» **BLOK TEKS**:
* * * * * * * * *

PENGARUH PENAMBAHAN SURFAKTAN (Tween 80) TERHADAP KELARUTAN ASAM SALISILAT

07:19
PENGARUH PENAMBAHAN SURFAKTAN (Tween 80) TERHADAP KELARUTAN ASAM SALISILAT

I.                   Tujuan Percobaan          :
·         Menjelaskan pengaruh surfaktan terhadap kelarutan suatu zat.
·         Menjelaskan konsentrasi misel kritik suatu surfaktan dengan metode kelarutan.

* * * * * * * * *

» **KUTIPAN BARIS**:

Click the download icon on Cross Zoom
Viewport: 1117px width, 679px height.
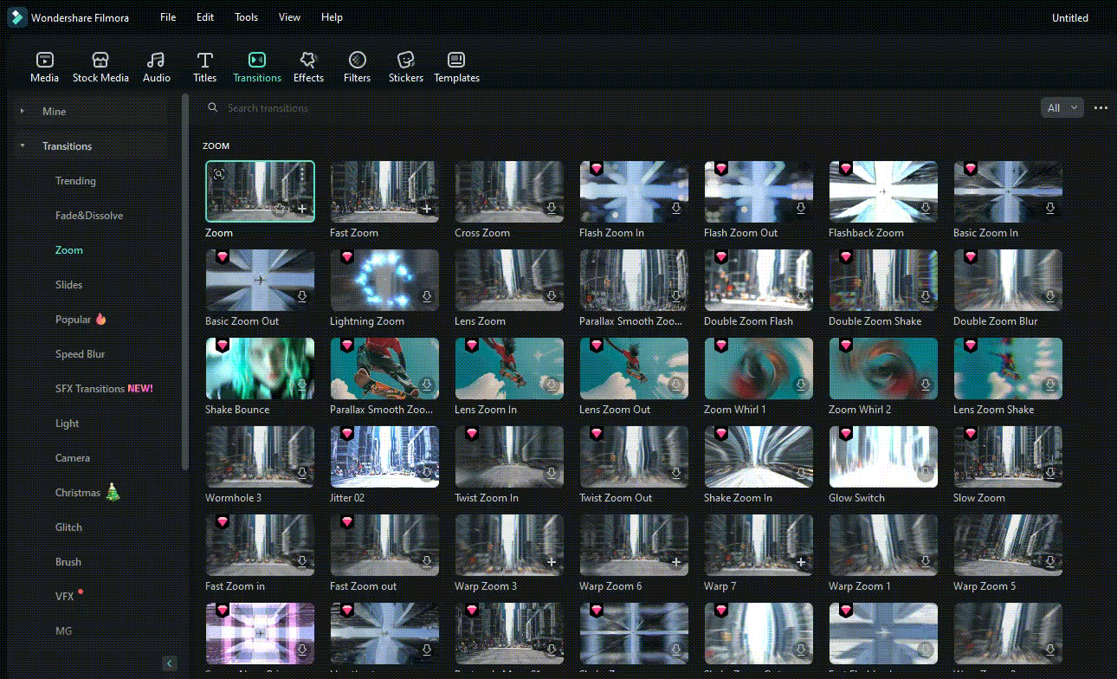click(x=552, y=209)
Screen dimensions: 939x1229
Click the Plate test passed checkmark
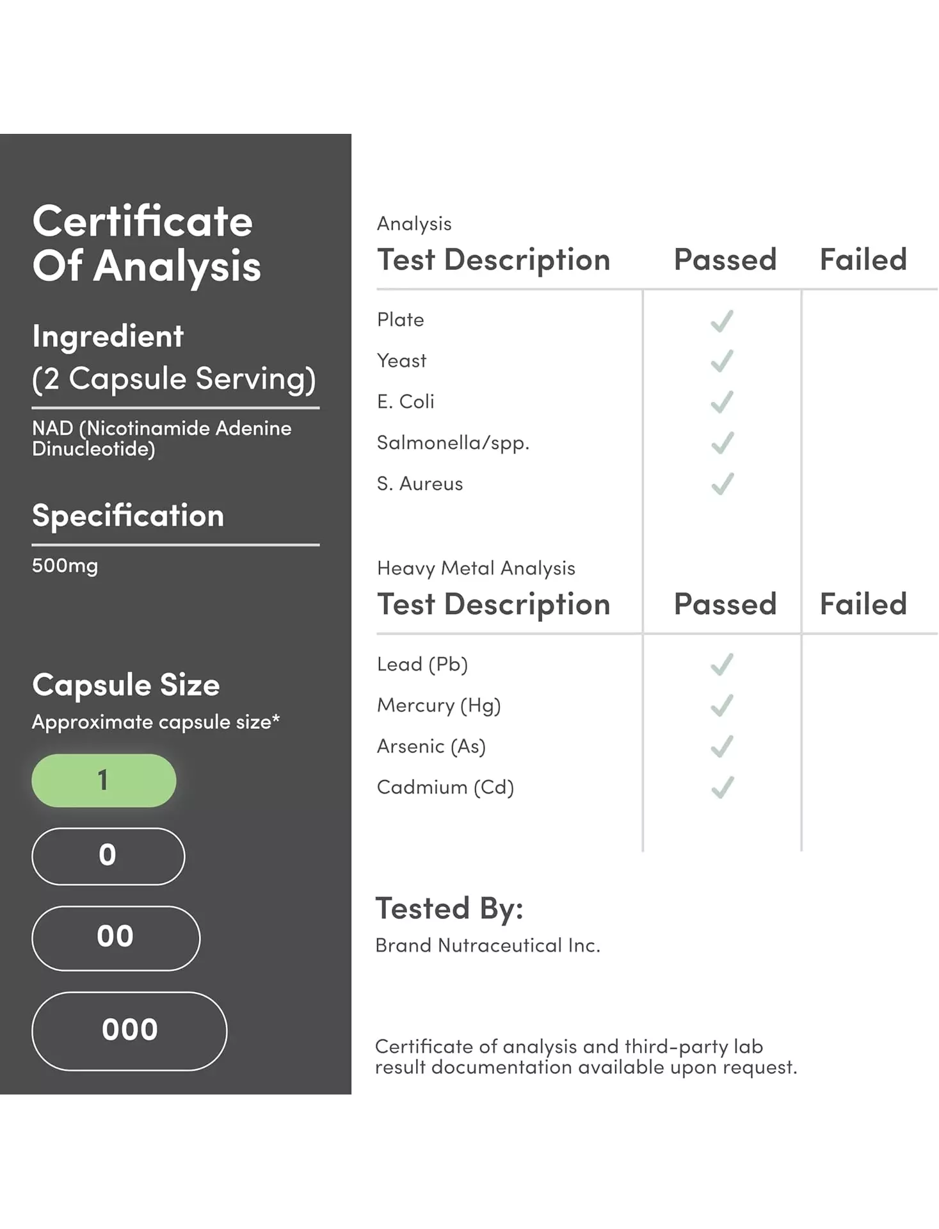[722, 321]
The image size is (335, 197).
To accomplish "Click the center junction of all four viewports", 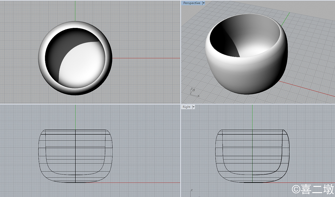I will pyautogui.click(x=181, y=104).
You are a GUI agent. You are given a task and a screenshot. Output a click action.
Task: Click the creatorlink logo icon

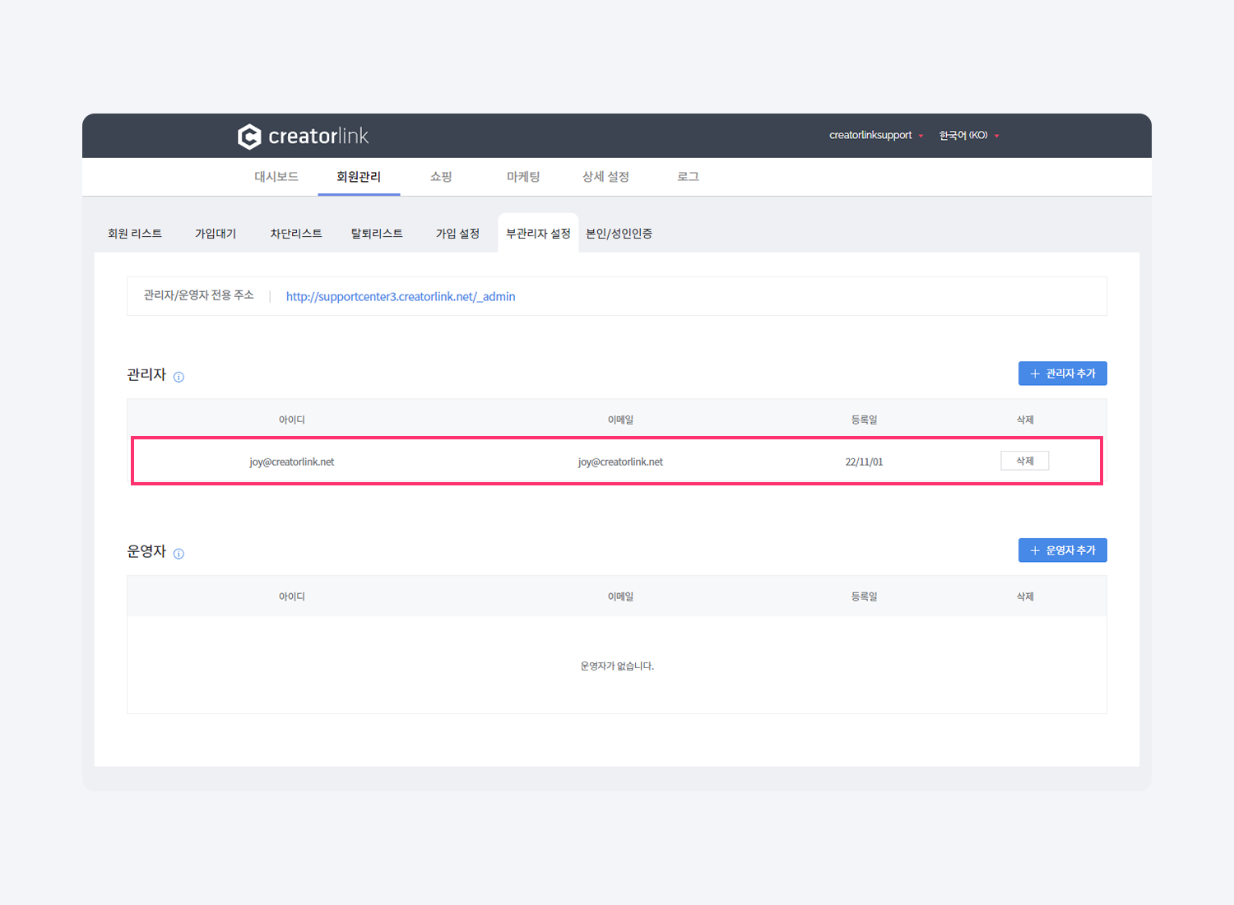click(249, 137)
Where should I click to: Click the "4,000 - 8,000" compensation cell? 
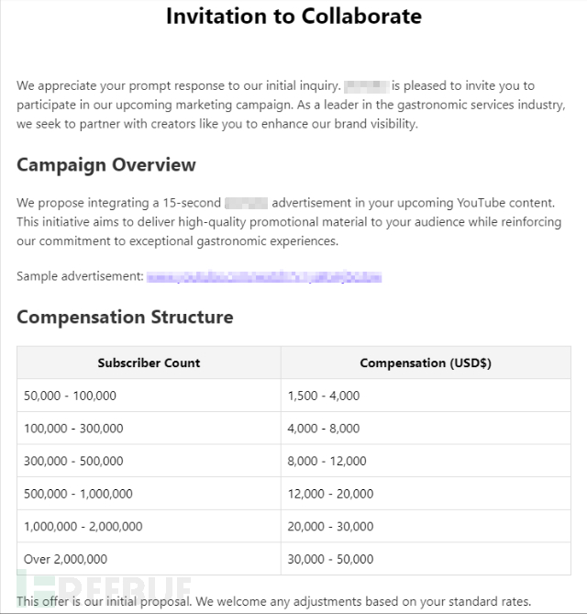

* * * * * * * * *

» **DAFTAR TUGAS**:
1. Menurut blok teks, surfaktan apa yang ditambahkan untuk menguji kelarutan asam salisilat?
2. Berdasarkan blok teks, jelaskan untuk apa percobaan itu dilakukan.

» **JAWABAN TIAP TUGAS**:
1. Tween 80.

2. Percobaan itu dilakukan untuk menjelaskan pengaruh surfaktan terhadap kelarutan suatu zat. Selain itu, percobaan itu juga bertujuan menjelaskan konsentrasi misel kritik suatu surfaktan dengan metode kelarutan.